Most corpora (large collections of searchable text) want to show what's going on with the informal, more "spoken" variety of a language, as opposed to (or at least in addition to) more formal fiction, newspapers, magazines, or academic writing. This is hard to do, however, since it is very time-consuming and expensive to create a large corpus of the spoken language, because of the effort in recording, transcribing, and then annotating the texts.

As a result, spoken corpora tend to be quite small. For English, for example, the MICASE, CALLHOME and CALLFRIEND corpora are all between about 1 and 2 million words. Even the largest corpus of "everyday, conversational" English is only 5 million words -- in the British National Corpus. In additional to the small size, most of these corpora are now a bit dated as well -- they are from 15-25 years ago -- in other words, almost a full generation ago.

The Corpus of Contemporary American English (COCA) is much larger and more recent than these other corpora. COCA contains 95 million words of spoken English -- 5 million words each year from 1990 to the present (2012). These transcripts are for unscripted conversation on TV and radio programs like Good Morning American, the Today Show, All Things Considered, and Oprah. Unfortunately, the conversations often don't deal with "everyday" topics, but rather they often deal with politics, the economy, science, business, entertainment personalities, and other current events.

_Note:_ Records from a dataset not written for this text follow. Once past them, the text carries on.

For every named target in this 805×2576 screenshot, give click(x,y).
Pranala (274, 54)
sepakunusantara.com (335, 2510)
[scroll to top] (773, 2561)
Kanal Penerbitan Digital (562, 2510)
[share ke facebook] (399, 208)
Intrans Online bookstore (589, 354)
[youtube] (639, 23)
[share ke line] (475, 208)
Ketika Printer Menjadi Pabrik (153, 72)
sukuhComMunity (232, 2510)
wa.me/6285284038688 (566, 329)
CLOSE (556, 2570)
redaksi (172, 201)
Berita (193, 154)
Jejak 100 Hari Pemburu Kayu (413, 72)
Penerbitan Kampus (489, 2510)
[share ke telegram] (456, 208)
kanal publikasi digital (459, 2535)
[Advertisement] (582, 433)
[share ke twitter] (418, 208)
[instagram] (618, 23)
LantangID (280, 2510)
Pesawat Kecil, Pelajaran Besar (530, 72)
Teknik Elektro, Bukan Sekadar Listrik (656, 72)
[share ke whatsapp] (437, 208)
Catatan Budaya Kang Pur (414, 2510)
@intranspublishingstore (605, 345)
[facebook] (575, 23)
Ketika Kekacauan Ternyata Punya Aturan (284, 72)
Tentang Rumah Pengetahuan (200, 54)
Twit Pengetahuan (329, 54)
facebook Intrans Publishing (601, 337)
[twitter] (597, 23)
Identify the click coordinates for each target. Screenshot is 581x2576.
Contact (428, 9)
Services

Some researchers have hit upon an interesting approach. In projects like SUBTLEXus, rather than using transcriptions of actual recorded speech, they use subtitles from movies and TV, on the theory that the dialogue in most TV shows and movies represents the spoken language pretty well. As nice as this data is, however, it only gives the frequency of individual words -- you can't search for phrases, grammatical constructions, collocates (nearby words), etc.

The new SOAP corpus -- based on American soap operas -- is designed to provide the best of these different approaches. In terms of size, the corpus is very large -- 100 million words. It is also very recent -- all of the texts are from 2001 to 2012. And like SUBTLEX, we would suggest that subtitles from informal TV shows and movies does represent the informal, everyday language quite well -- especially soap operas. The topics of the episodes deal almost exclusively with "everyday life" -- love, hate, jobs, kids, crime, desire and passion. Finally, since SOAP is a full-blown corpus, you can go beyond simple word frequencies to look at grammar, collocates, and so on.